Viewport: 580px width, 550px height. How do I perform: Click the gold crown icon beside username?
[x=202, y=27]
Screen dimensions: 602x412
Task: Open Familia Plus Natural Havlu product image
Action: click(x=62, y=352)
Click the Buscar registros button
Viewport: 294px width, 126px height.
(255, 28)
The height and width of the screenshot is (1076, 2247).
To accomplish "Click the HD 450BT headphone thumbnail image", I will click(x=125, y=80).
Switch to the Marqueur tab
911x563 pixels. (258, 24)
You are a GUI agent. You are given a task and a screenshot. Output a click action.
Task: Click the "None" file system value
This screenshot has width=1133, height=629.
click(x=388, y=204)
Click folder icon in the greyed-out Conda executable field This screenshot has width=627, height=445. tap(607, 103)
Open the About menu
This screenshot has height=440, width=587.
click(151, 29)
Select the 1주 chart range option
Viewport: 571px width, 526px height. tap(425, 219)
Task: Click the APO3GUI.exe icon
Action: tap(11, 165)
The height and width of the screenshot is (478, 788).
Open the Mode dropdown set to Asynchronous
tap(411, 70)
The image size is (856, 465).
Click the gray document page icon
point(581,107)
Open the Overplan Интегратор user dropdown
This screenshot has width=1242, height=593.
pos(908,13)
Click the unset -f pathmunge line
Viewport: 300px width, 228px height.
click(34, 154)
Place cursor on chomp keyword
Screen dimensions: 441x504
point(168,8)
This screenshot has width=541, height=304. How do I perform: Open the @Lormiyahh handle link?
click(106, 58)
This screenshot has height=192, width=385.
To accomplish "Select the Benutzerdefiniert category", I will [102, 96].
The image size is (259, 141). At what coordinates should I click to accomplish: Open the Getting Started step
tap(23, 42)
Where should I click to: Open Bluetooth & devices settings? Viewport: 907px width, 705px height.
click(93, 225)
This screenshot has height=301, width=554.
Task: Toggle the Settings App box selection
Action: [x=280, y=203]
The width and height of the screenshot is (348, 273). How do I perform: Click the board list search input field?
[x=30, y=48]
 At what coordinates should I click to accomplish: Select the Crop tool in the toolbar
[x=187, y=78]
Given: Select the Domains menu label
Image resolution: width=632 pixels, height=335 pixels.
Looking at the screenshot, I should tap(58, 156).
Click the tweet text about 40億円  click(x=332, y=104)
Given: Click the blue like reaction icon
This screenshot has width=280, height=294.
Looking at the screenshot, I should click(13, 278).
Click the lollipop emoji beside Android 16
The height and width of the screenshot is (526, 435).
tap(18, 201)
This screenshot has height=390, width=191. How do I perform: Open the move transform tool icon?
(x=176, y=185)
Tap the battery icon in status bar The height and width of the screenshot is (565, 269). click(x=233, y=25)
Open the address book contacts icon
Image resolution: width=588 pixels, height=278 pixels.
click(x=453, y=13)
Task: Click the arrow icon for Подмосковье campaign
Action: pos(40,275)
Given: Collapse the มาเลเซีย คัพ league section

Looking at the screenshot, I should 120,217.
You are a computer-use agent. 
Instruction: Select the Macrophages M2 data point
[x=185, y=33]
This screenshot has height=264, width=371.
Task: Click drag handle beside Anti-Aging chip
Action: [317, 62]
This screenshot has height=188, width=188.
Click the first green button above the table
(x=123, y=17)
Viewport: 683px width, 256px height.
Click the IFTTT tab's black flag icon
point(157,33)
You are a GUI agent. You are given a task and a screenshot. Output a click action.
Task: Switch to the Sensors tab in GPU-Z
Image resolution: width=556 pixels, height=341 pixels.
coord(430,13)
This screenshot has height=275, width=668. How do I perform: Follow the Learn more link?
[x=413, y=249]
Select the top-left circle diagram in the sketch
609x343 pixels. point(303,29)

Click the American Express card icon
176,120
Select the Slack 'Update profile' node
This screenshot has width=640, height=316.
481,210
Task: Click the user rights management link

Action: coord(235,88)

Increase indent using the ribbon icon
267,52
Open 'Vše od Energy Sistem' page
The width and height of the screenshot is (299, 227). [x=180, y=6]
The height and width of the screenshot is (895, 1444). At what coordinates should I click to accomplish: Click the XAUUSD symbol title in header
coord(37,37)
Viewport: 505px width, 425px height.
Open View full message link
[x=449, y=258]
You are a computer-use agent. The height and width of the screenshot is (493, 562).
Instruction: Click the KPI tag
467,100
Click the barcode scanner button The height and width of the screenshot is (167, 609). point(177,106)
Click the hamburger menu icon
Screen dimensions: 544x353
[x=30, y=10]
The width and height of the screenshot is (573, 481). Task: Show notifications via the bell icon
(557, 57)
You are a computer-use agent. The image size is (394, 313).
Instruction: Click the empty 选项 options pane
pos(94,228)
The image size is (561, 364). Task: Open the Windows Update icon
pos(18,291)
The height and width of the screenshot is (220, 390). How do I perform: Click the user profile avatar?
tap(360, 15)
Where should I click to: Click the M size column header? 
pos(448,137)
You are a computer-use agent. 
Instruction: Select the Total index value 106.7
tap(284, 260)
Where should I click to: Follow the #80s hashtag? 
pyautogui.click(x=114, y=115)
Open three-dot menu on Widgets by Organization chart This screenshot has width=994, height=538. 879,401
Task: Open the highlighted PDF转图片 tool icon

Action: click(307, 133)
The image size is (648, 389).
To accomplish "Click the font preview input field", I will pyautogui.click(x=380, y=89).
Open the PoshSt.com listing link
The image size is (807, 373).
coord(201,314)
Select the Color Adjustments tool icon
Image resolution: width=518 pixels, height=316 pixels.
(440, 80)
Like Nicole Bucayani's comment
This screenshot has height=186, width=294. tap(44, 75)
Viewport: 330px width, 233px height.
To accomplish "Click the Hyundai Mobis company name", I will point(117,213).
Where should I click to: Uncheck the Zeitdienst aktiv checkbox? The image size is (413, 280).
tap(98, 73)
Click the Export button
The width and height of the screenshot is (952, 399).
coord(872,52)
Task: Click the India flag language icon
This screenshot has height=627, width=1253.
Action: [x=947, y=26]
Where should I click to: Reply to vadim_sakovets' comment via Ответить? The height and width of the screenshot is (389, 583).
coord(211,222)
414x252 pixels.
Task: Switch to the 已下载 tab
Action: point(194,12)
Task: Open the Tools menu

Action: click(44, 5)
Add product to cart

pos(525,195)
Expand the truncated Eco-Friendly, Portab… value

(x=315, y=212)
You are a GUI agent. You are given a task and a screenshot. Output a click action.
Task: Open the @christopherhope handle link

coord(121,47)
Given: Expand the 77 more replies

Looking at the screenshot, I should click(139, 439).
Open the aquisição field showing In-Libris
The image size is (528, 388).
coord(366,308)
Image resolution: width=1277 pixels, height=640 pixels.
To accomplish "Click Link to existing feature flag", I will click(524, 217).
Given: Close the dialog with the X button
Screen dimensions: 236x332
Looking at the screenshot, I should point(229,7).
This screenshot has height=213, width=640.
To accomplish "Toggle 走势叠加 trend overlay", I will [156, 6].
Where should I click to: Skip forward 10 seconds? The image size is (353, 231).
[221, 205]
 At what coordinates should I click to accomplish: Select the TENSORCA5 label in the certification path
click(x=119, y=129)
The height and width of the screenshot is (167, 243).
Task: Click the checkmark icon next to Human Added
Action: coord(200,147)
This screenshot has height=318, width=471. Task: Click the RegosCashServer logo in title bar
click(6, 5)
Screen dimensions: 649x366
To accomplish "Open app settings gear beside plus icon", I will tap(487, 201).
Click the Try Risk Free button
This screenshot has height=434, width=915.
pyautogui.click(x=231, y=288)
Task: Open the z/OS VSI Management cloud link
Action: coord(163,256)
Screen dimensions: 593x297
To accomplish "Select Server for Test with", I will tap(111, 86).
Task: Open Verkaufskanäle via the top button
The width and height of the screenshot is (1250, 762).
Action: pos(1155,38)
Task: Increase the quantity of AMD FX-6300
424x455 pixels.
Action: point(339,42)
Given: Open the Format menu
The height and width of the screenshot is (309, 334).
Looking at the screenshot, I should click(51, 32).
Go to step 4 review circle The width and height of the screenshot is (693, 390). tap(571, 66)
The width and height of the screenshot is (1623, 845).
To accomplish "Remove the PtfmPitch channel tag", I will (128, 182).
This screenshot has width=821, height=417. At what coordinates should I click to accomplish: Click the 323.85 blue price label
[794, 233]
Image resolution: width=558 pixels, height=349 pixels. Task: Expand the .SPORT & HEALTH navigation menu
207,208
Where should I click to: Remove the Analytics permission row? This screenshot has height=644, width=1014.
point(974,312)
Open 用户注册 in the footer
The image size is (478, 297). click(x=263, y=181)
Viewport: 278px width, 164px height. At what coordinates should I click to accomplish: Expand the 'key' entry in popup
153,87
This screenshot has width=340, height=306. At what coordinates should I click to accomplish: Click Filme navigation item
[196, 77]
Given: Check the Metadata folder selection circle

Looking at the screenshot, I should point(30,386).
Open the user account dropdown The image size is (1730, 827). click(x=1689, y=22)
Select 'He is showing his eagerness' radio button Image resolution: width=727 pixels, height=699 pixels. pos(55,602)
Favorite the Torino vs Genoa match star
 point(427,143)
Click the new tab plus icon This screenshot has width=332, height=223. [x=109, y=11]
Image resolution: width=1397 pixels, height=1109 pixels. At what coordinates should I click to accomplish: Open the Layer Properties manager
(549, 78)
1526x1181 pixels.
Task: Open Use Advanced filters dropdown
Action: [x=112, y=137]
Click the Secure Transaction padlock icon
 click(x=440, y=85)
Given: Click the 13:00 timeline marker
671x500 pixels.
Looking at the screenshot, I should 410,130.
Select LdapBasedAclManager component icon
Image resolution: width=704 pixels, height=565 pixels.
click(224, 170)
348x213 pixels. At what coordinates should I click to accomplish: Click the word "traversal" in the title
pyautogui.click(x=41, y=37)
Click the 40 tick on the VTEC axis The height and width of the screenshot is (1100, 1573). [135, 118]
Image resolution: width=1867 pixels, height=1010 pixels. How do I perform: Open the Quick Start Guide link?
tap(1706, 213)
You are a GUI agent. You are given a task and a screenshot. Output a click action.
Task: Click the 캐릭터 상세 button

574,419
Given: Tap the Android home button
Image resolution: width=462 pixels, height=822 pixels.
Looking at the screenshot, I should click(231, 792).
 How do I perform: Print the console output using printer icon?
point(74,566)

- TO DO -
Every line that holds the word "with" should be copied from the records.

- SOLUTION TO THIS PROBLEM -
Given: Close the dialog with the X button
To accomplish "Select Server for Test with", I will tap(111, 86).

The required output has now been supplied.